• **Task directions**
Reproduce the data below verbatim, keeping every line unchanged.

* begin Listing *

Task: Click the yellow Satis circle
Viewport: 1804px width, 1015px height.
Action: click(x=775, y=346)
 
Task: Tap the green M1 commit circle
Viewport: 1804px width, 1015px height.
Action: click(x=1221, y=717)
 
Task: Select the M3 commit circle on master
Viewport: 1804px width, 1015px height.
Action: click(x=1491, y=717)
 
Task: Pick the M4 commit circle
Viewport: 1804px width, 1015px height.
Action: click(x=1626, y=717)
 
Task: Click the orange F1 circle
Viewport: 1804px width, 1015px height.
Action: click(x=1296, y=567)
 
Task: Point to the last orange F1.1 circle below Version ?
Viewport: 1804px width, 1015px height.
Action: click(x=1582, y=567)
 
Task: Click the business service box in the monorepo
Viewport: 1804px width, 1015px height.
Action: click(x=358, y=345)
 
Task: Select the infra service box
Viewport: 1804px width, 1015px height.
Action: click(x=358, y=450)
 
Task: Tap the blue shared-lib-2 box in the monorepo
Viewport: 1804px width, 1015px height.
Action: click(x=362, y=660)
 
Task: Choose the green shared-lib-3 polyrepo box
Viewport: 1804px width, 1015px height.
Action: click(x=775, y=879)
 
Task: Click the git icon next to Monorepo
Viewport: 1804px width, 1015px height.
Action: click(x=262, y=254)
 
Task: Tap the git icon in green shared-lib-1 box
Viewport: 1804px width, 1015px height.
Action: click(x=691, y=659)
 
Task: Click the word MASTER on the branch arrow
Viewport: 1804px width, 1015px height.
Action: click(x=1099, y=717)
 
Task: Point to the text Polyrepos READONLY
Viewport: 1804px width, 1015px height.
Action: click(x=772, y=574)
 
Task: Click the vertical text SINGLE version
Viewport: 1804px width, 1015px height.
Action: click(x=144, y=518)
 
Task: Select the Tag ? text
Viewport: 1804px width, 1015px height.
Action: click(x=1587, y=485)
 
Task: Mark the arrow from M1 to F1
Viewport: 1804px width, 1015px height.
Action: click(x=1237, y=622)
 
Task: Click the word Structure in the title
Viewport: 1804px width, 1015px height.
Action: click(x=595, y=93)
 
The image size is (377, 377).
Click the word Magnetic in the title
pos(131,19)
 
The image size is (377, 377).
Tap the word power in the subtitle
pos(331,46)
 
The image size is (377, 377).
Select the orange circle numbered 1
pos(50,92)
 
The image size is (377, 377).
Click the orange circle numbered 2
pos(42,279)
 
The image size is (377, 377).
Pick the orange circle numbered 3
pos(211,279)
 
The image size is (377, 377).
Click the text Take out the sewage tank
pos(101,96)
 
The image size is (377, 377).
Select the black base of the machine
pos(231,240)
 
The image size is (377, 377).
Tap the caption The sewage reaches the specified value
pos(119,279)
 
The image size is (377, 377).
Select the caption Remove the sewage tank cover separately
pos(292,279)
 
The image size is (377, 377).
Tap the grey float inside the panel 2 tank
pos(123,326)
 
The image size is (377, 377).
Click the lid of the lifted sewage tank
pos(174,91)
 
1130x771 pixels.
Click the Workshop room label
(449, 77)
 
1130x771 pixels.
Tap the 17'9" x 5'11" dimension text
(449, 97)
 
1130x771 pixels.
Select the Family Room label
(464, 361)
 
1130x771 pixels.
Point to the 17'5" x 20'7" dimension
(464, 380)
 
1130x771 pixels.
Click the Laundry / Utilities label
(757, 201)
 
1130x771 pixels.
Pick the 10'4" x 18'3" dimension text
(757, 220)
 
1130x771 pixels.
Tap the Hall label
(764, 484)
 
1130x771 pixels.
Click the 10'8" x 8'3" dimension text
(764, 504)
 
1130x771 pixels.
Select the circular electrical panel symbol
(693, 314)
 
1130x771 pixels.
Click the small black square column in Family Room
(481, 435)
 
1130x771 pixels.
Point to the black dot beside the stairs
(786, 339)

* end Listing *

• **Correct answer**
Task: Click the yellow Satis circle
Viewport: 1804px width, 1015px height.
Action: click(x=775, y=346)
 
Task: Tap the green M1 commit circle
Viewport: 1804px width, 1015px height.
Action: click(x=1221, y=717)
 
Task: Select the M3 commit circle on master
Viewport: 1804px width, 1015px height.
Action: click(x=1491, y=717)
 
Task: Pick the M4 commit circle
Viewport: 1804px width, 1015px height.
Action: click(x=1626, y=717)
 
Task: Click the orange F1 circle
Viewport: 1804px width, 1015px height.
Action: click(x=1296, y=567)
 
Task: Point to the last orange F1.1 circle below Version ?
Viewport: 1804px width, 1015px height.
Action: click(x=1582, y=567)
 
Task: Click the business service box in the monorepo
Viewport: 1804px width, 1015px height.
Action: click(x=358, y=345)
 
Task: Select the infra service box
Viewport: 1804px width, 1015px height.
Action: click(x=358, y=450)
 
Task: Tap the blue shared-lib-2 box in the monorepo
Viewport: 1804px width, 1015px height.
Action: click(x=362, y=660)
 
Task: Choose the green shared-lib-3 polyrepo box
Viewport: 1804px width, 1015px height.
Action: click(x=775, y=879)
 
Task: Click the git icon next to Monorepo
Viewport: 1804px width, 1015px height.
Action: click(x=262, y=254)
 
Task: Tap the git icon in green shared-lib-1 box
Viewport: 1804px width, 1015px height.
Action: click(x=691, y=659)
 
Task: Click the word MASTER on the branch arrow
Viewport: 1804px width, 1015px height.
Action: click(x=1099, y=717)
 
Task: Point to the text Polyrepos READONLY
Viewport: 1804px width, 1015px height.
Action: click(x=772, y=574)
 
Task: Click the vertical text SINGLE version
Viewport: 1804px width, 1015px height.
Action: click(x=144, y=518)
 
Task: Select the Tag ? text
Viewport: 1804px width, 1015px height.
Action: click(x=1587, y=485)
 
Task: Mark the arrow from M1 to F1
Viewport: 1804px width, 1015px height.
Action: click(x=1237, y=622)
 
Task: Click the word Structure in the title
Viewport: 1804px width, 1015px height.
Action: click(x=595, y=93)
 
The image size is (377, 377).
Click the word Magnetic in the title
pos(131,19)
 
The image size is (377, 377).
Tap the word power in the subtitle
pos(331,46)
 
The image size is (377, 377).
Select the orange circle numbered 1
pos(50,92)
 
The image size is (377, 377).
Click the orange circle numbered 2
pos(42,279)
 
The image size is (377, 377).
Pick the orange circle numbered 3
pos(211,279)
 
The image size is (377, 377).
Click the text Take out the sewage tank
pos(101,96)
 
The image size is (377, 377).
Select the black base of the machine
pos(231,240)
 
The image size is (377, 377).
Tap the caption The sewage reaches the specified value
pos(119,279)
 
The image size is (377, 377).
Select the caption Remove the sewage tank cover separately
pos(292,279)
 
The image size is (377, 377).
Tap the grey float inside the panel 2 tank
pos(123,326)
 
The image size is (377, 377).
Click the lid of the lifted sewage tank
pos(174,91)
 
1130x771 pixels.
Click the Workshop room label
(449, 77)
 
1130x771 pixels.
Tap the 17'9" x 5'11" dimension text
(449, 97)
 
1130x771 pixels.
Select the Family Room label
(464, 361)
 
1130x771 pixels.
Point to the 17'5" x 20'7" dimension
(464, 380)
 
1130x771 pixels.
Click the Laundry / Utilities label
(757, 201)
 
1130x771 pixels.
Pick the 10'4" x 18'3" dimension text
(757, 220)
 
1130x771 pixels.
Tap the Hall label
(764, 484)
 
1130x771 pixels.
Click the 10'8" x 8'3" dimension text
(764, 504)
 
1130x771 pixels.
Select the circular electrical panel symbol
(693, 314)
 
1130x771 pixels.
Click the small black square column in Family Room
(481, 435)
 
1130x771 pixels.
Point to the black dot beside the stairs
(786, 339)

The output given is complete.